Damage to the infraorbital nerve, which runs along the orbital floor, can cause numbness or a tingling sensation. This altered sensation is felt in the cheek, the upper lip, and sometimes the upper teeth on the side of the fracture. A final, less common sign is orbital emphysema, which occurs when air from an adjacent sinus is forced into the soft tissues around the eye.
Diagnostic Procedures and Initial Care
The medical assessment for a suspected orbital fracture begins with a thorough physical examination focused on the eye and its function. Medical professionals will test visual sharpness, check the extent of the eye’s movement in all directions, and carefully measure the eye’s position within the socket. Initial imaging is necessary to confirm the diagnosis and determine the precise extent of the bone damage.
A Computed Tomography (CT) scan is the established standard for diagnosing orbital fractures, providing rapid and detailed cross-sectional images of the bony structures. The CT scan is far superior to conventional X-rays, as it clearly shows the size and location of the fracture, the degree of bone displacement, and whether any soft tissue or muscle has become entrapped. Thin-cut CT images allow surgeons to accurately measure the defect and plan reconstruction.
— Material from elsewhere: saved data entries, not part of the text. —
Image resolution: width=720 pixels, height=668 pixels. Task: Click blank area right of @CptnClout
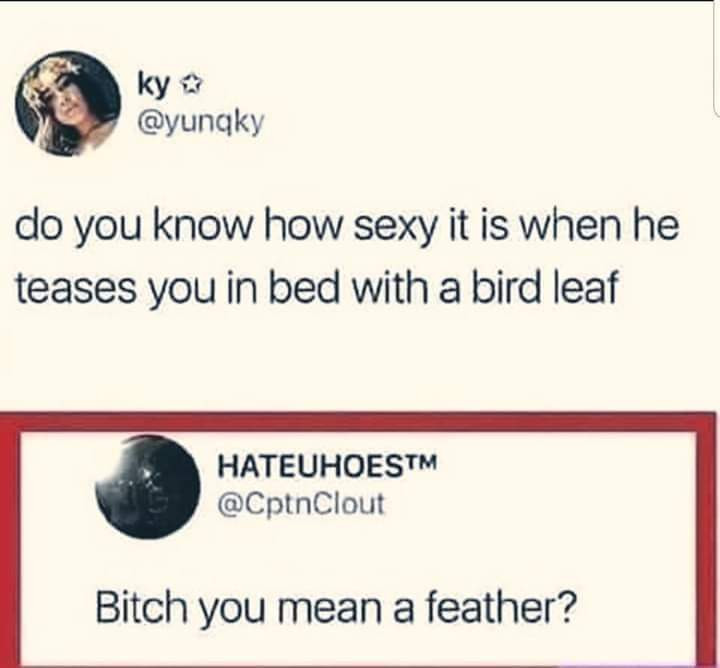tap(537, 504)
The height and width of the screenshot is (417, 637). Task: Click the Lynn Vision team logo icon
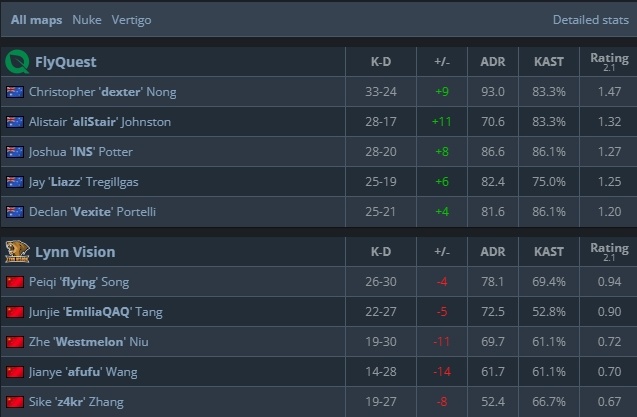click(x=17, y=252)
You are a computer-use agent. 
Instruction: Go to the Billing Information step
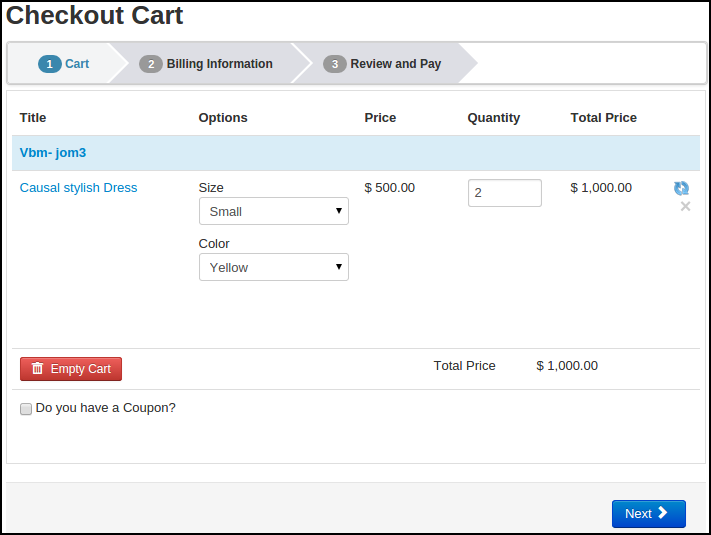pyautogui.click(x=219, y=64)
Initial care protocols focus on stabilizing the patient and mitigating complications while swelling subsides. Patients are typically given pain medication and instructed to use ice packs. Prophylactic antibiotics may be prescribed because the fracture often breaks the barrier between the orbit and the adjacent sinuses, introducing a risk of infection. Patients are strongly advised to avoid blowing their nose for several weeks, as this action can force air into the orbit and potentially cause further swelling or visual problems.
Surgical and Non-Surgical Treatment Options
The treatment approach for an orbital fracture depends on the size of the break and the severity of the symptoms. Small, uncomplicated fractures that do not involve muscle entrapment or significant displacement can be managed non-surgically with observation. This conservative approach includes monitoring the patient closely to ensure symptoms like double vision resolve as the initial swelling recedes. Non-surgical management is appropriate when the fracture is small, typically involving less than 50% of the orbital floor, and there is no limitation of eye movement.
Surgical repair becomes necessary when the fracture threatens long-term function or appearance. Indications for an operation include persistent double vision in the central field of gaze, evidence of muscle or soft tissue entrapment, or enophthalmos of greater than two millimeters. Surgery is also indicated for large fractures involving more than half of the orbital floor, as these defects are likely to result in the eye sinking back into the socket.
The timing of the operation is often delayed for seven to fourteen days after the injury to allow facial swelling to decrease, which provides the surgeon with a clearer field of view. During the procedure, the trapped muscle or tissue is freed, and the bony defect is bridged to restore the original shape of the orbit. Surgeons utilize various materials for this reconstruction:
- Titanium mesh
- Porous polyethylene
- Resorbable sheeting made of polymers like polylactic acid
- Resorbable sheeting made of polymers like polyglycolic acid
The goal of the surgery is to restore the normal volume of the orbital cavity, preventing long-term visual issues and cosmetic deformity.